Every financial crunch teaches a universal truth: ‘liquidity’ is denominated in the currency of one’s living expenses and debt payments. As savings burn through, and cash flow declines, other asset classes become luxuries one can no longer afford. The natural response is to then look to sell (exchange) other assets for needed cash.
The trouble is humans tend to run in herds when it comes to asset collection and notions of value. We have lived through a decade where falling interest rates made people increasingly convinced that cash was trash and other financial assets and tangible/collectable/commodities were most valuable. Product sellers grew fat on the fad.
History assures us that following such periods, notions of value tend to reverse– equal and opposite in the other direction– as a drop in cash flow and/or confidence prompts a desire to raise liquidity. As tensions spread, a full blown liquidation phase frequently takes hold: where sellers overwhelm interested buyers, and prices collapse in the process. Even holders not needing or wanting to sell, are hammered with losses.
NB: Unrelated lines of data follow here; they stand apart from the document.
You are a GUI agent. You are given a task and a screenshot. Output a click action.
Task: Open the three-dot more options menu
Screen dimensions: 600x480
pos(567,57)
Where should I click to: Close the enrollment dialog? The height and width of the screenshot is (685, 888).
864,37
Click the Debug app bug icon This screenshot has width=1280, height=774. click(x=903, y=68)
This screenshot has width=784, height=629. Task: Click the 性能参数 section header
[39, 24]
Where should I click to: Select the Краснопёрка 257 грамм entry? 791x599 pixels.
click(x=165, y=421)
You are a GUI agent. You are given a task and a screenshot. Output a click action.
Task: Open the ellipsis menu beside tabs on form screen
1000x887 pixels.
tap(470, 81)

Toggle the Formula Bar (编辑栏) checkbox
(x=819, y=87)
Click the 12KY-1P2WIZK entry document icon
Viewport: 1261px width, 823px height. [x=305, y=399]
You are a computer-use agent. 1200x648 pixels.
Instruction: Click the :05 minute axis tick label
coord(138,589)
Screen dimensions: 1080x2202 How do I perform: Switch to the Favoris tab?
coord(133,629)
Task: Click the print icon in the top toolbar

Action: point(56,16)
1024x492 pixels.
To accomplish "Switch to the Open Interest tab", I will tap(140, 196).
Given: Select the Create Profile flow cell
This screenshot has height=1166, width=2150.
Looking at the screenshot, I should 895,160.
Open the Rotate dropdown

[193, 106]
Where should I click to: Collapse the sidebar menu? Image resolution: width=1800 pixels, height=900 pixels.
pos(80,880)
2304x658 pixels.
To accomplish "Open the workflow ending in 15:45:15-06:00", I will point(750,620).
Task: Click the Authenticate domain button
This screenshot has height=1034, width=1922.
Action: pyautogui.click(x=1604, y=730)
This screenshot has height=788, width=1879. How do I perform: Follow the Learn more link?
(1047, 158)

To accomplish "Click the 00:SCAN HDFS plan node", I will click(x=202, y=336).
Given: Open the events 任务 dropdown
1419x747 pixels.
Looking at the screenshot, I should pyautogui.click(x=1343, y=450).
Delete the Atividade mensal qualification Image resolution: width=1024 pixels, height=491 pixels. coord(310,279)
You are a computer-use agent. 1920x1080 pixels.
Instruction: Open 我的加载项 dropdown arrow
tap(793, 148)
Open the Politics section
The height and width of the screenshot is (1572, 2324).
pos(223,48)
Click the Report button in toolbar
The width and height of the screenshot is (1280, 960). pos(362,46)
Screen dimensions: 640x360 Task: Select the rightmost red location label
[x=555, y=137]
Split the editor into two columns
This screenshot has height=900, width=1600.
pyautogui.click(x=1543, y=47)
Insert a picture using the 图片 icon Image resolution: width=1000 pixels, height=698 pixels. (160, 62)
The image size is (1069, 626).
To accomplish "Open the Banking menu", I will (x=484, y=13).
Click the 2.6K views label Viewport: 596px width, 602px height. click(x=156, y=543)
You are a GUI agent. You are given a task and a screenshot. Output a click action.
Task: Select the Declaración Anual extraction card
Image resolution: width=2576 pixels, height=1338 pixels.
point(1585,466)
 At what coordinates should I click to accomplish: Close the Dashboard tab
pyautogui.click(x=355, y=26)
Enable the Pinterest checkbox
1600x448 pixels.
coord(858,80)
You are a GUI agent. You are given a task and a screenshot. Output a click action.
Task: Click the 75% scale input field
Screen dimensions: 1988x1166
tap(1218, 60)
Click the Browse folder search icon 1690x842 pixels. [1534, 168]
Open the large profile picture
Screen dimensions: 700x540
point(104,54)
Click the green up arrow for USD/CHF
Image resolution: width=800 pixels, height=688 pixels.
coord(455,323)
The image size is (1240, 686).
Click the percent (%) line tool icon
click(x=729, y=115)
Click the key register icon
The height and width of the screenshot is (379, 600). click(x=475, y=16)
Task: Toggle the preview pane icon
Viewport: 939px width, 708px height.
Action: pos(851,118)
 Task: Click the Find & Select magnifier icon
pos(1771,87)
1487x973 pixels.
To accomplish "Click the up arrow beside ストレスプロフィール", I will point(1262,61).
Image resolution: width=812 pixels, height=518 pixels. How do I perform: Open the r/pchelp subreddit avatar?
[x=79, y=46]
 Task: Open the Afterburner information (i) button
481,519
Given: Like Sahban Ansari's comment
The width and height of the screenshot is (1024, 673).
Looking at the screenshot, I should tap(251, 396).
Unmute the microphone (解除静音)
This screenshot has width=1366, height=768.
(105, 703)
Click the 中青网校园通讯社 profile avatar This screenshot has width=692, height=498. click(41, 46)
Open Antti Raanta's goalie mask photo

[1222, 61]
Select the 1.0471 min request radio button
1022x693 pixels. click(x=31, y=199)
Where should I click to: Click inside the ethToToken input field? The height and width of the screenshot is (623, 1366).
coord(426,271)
The ongoing plunge in commodity prices since 2011, is a classic example of this cycle in motion. The sharp drop in the price of oil is leaving previously over-confident producers in financial shock. Venezuela is one striking example. With 95% of its export revenue dependent on oil, cash flow is in sharp retreat. But having placed 68% of its international reserves in gold bullion–which has also been falling in value for 4 years and 15% since January alone— Venezuela is learning the hard way that gold is not the currency it needs to pay living expenses and debtors. See: Ravaged by Oil’s collapse, Venezuela now has a big gold problem.
The decline threatens to erode reserves the cash-strapped country relies on to pay its foreign debt…
Venezuela’s dollar-denominated bonds have lost 19.2 percent in the past three months, the most in emerging markets, as the collapse in oil exacerbates concern the nation will run out of money to pay debt. Yields on its benchmark notes climbed past 26 percent on Aug. 6, the highest since February…
Venezuela’s reserves could fall below $15 billion if gold prices fall further or if the government decides to liquidate some of its holdings, according to Sarah Glendon, the head of sovereign research at Gramercy Funds Management.
In April, Caracas-based newspaper El Nacional reported that the central bank swapped $1 billion of its gold reserves for a cash injection. And in 2012, then President Hugo Chavez repatriated most of the country’s gold reserves.
Venezuela has drawn down reserves about $1 billion a month this year to counter the drop in oil prices, Morgan Stanley said in a note to clients last month.
“It’s a question of what weighs more in their mind: servicing their debt or holding their gold in Caracas?” Gramercy’s Glendon said from Greenwich, Connecticut. “It’s going to be extremely challenging for Venezuela to get another source of dollars.”